User Authentication Definition

“An act, process, or method of showing something (such as an identity, a piece of art, or a financial transaction) to be real, true, or genuine.”

This applies to any number of things or individuals. It answers the questions, is this real, is this legitimate, are you who you say you are.

Identity theft is on the rise and is something you must guard against, whether digital or not. Your identity allows access to any number of privileges and resources, from driving to working to accessing your bank accounts. Authentication is how your identity is confirmed or validated.

When you open a bank account, you are asked to provide identification. This is often a birth certificate, a driver’s license, Social Security number, address, and more. The financial institution has an authentication process by which they validate that you are who you say you are. From there, they have you sign documents, making that token, your signature, a line of validation moving forward. That is the authentication step.

You can also protect your identity by adding additional protection and requirements for authentication. By adding alerts or locks on your credit, you increase the required steps for authentication, which can stop someone from opening accounts in your name, as this would require additional steps to validate the identity.

User authentication is not new, nor is different levels of user authentication. Whether it’s showing a government ID, providing a Social Security number, providing a short-form birth certificate or a long-form one, the level of authentication required is typically proportional to the sensitivity of the information or access involved.


Digital authentication

Basic authentication

Digital authentication, or user authentication in the digital world, is the process of verifying the user is who they say they are. This is done at the basic level of matching a username and password to what was entered upon registration. If you meet those two basic authentication criteria, you are authorized for access.

This is also one of the most vulnerable points in security. When entering user ID and passwords you could be inadvertently offering up your information to potential hackers. This can happen any number of ways:

  • Using public networks
  • Clicking on a phishing email
  • Someone could be watching over your shoulder
  • Malware on your computer could be tracking keystrokes

It’s also likely that at some point you’ve forgotten a username or password and have to click on the reset link, further making you vulnerable, as you now likely have to access your email or mobile device.

Multi-factor authentication

To further protect against cyber threats, many sites, companies, and platforms have set up multi-factor authentication (MFA). This can be a simple two-factor authentication (2FA) or a more robust and adaptive process for authentication.

A few examples of MFA include:

  • Validating the image/token you’ve selected at registration is correct
  • Entering a pin number
  • Answering a question
  • A biometric scan (face, fingerprint, retina)
  • Response to a push notification (authorize on a mobile device, enter a sent code)

Each of these offers more opportunities to authenticate that you are the user, which serves as additional protection and security for your identity and your information.
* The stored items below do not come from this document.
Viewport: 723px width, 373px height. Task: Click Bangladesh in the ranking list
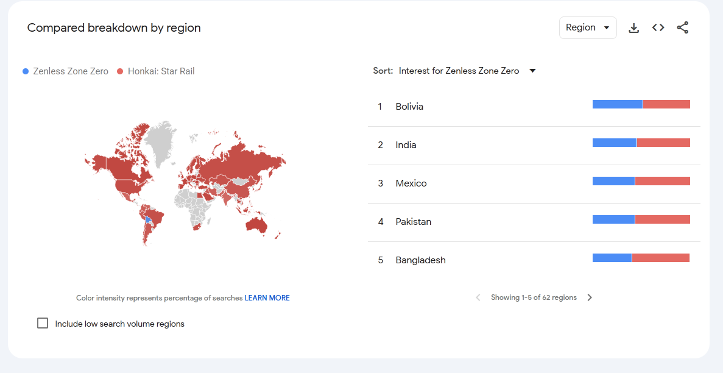click(420, 260)
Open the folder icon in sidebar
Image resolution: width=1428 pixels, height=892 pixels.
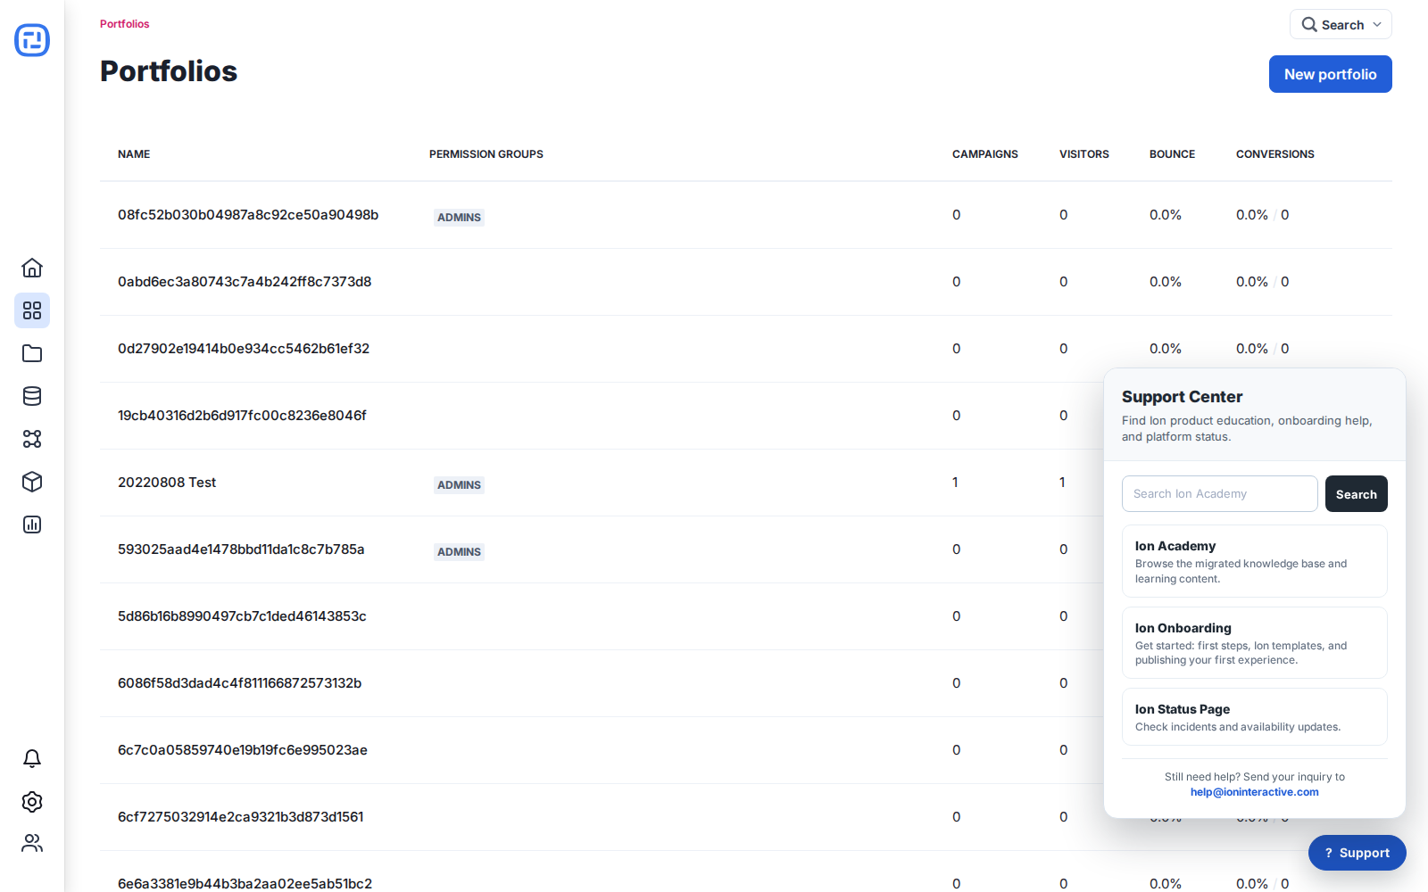[x=32, y=353]
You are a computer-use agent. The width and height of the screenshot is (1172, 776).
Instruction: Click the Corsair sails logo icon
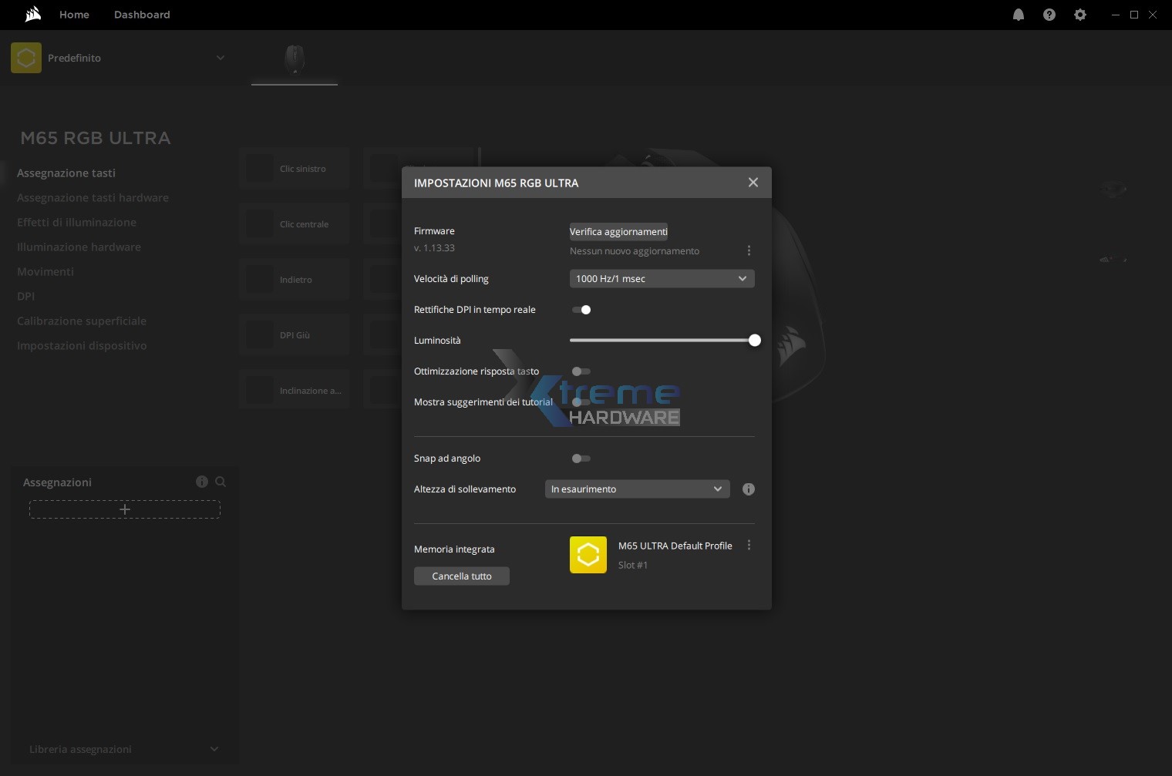click(x=32, y=14)
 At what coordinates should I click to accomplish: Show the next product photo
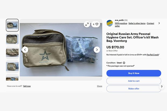97,50
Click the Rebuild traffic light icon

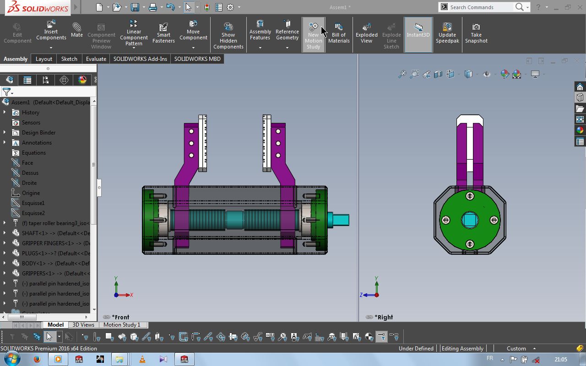206,7
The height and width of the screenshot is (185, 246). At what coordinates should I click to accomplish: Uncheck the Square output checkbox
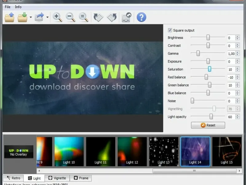(170, 30)
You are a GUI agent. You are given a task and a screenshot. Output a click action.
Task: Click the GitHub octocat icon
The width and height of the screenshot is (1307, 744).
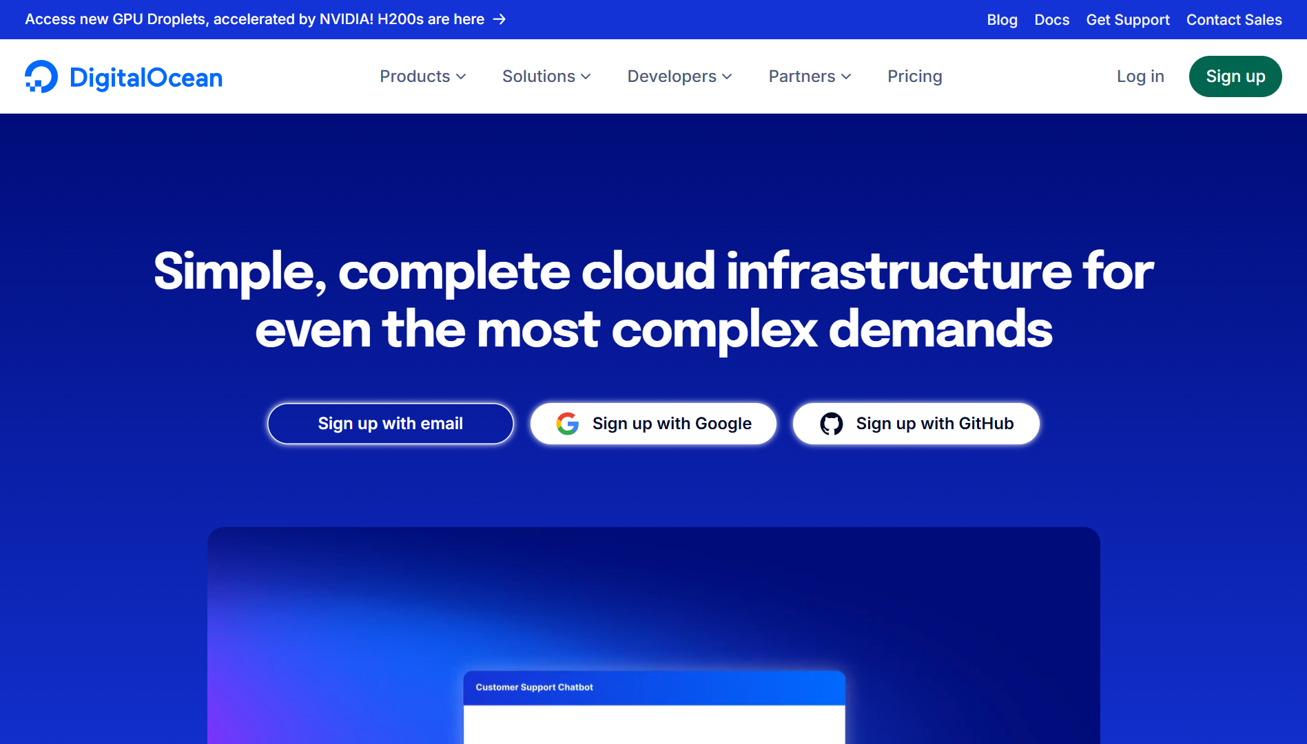pos(831,424)
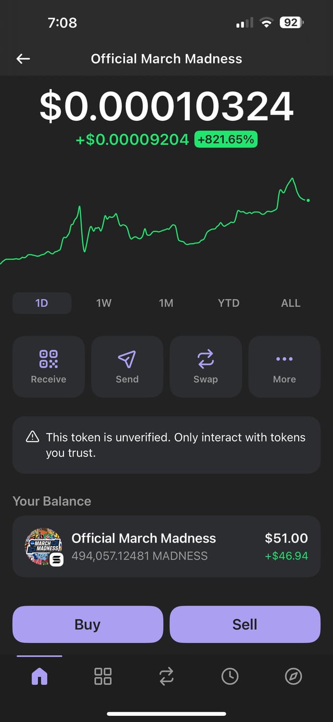Select the 1D chart timeframe

(42, 303)
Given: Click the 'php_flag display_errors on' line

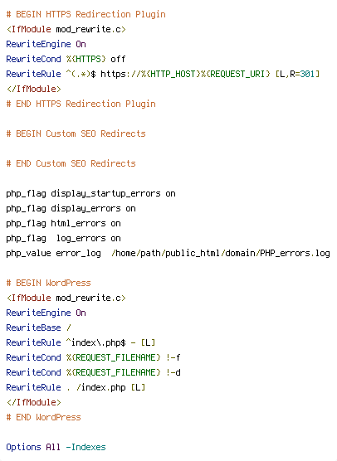Looking at the screenshot, I should tap(71, 208).
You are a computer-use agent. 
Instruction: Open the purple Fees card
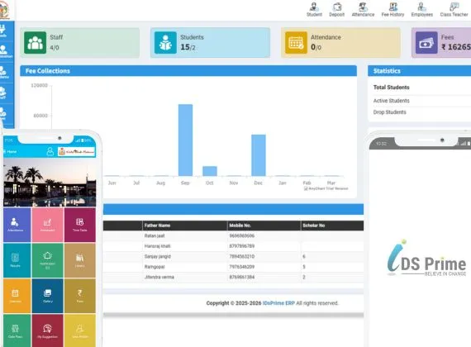coord(441,43)
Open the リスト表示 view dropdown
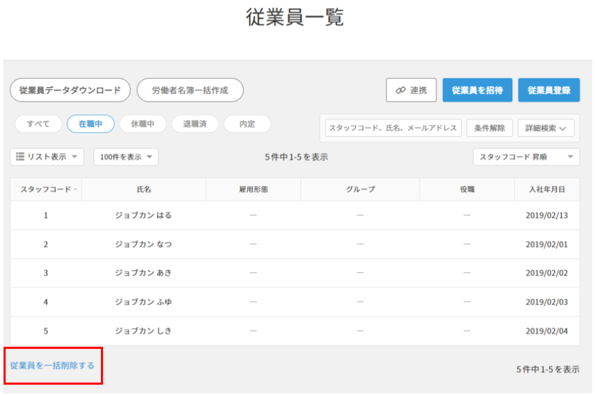Viewport: 595px width, 396px height. pyautogui.click(x=47, y=157)
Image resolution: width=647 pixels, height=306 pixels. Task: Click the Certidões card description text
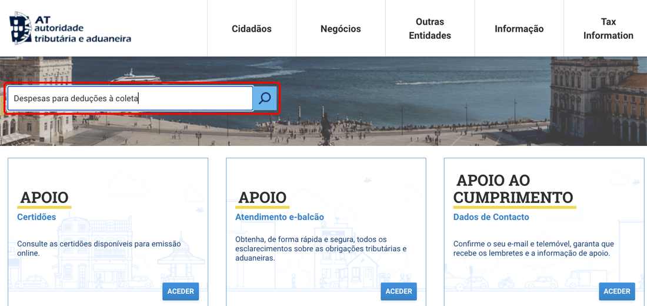point(99,248)
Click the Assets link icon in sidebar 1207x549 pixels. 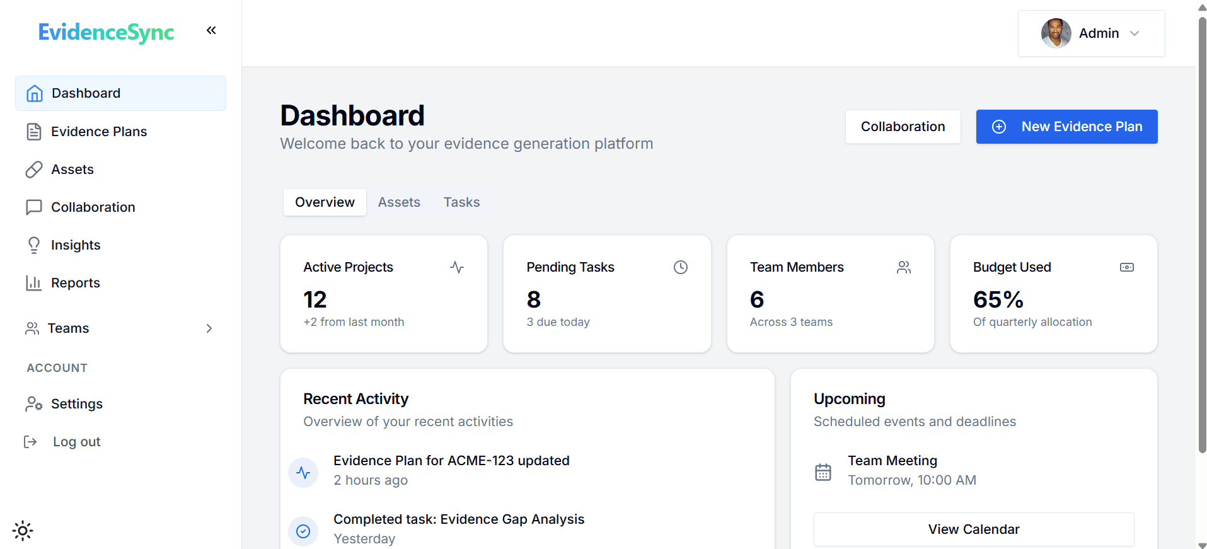point(34,170)
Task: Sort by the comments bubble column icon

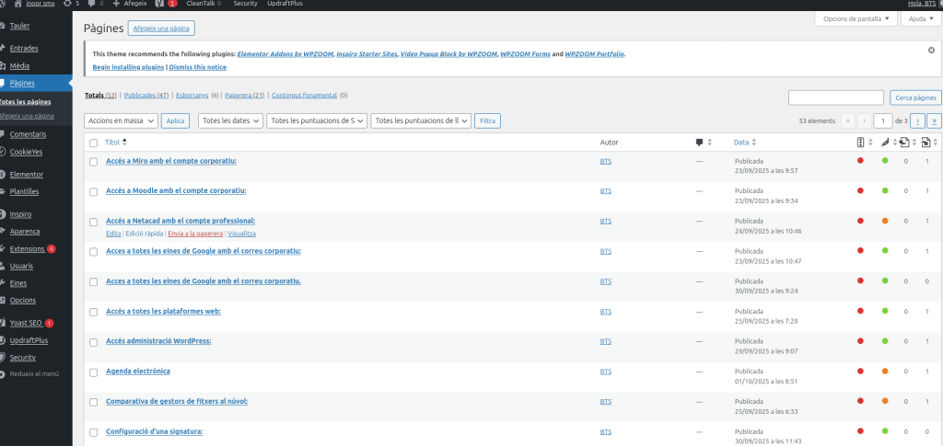Action: click(x=700, y=143)
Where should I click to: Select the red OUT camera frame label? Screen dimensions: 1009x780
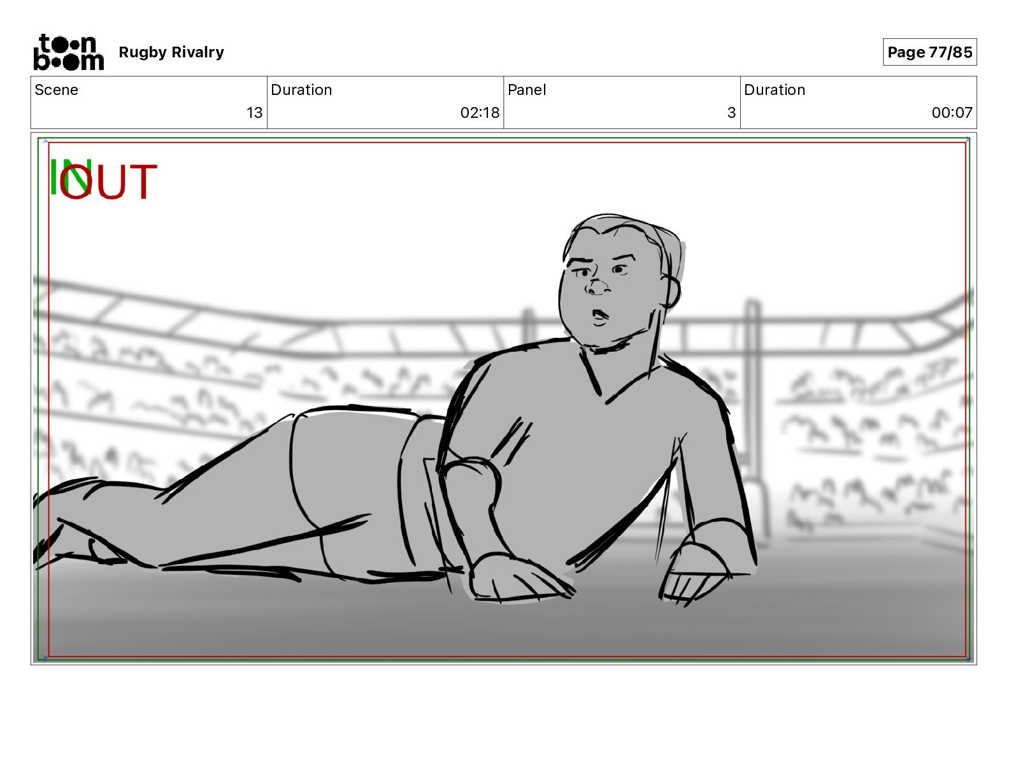pyautogui.click(x=108, y=182)
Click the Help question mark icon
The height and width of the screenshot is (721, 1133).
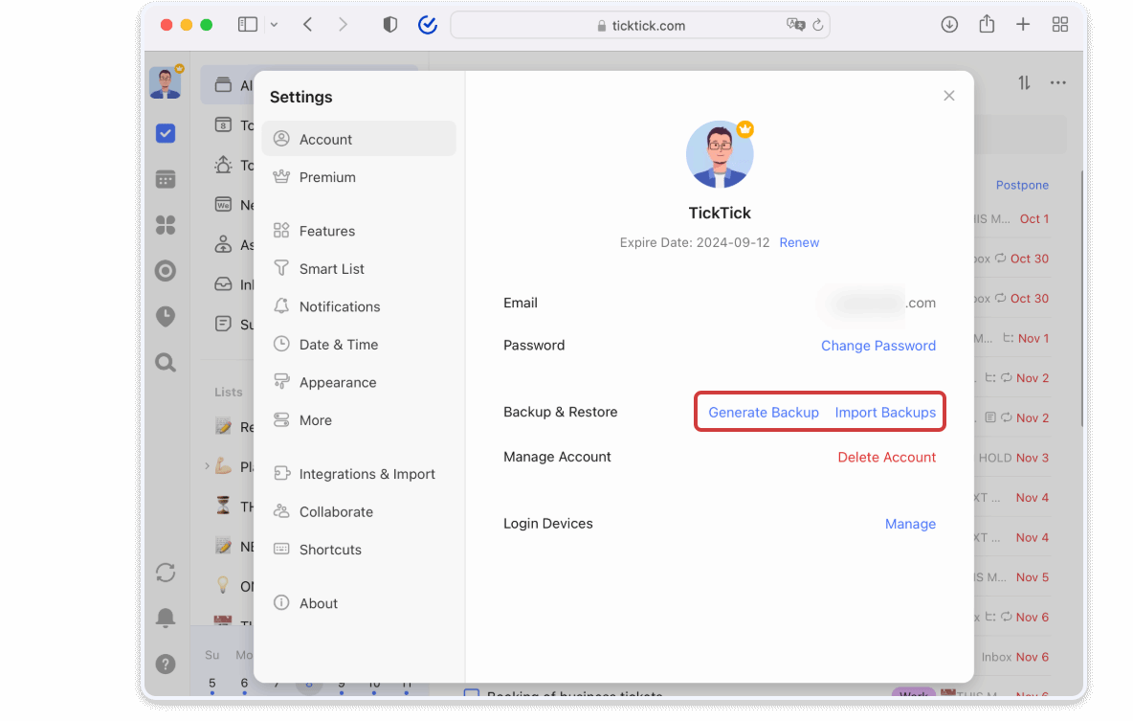click(x=166, y=664)
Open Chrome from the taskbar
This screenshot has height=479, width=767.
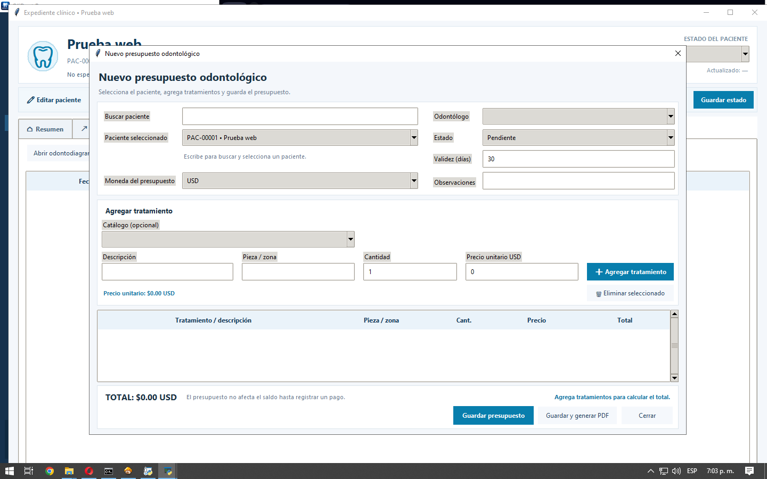[50, 471]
It also serves to protect access to the networks and services you are using.

Authentication vs Authorization

Authentication is what enables any number of organizations or services to ensure that you are who you say you are before providing access to information or content. But how does that Different from Authorization?

  • Authentication verifies you are who you say you are.
  • Authorization is what your authenticated identity allows you to access.

This can be seen in access levels on shared folders. Typically, shared folders have different access settings, where users can be designated as:

  • Administrator
  • Editor
  • Read/View

Each of those levels comes with different rights and access responsibilities. That is the authorization level, and it is based on the login credentials, the authentication step, for each user.

User authentication is the first step in gaining access and in protecting your identity.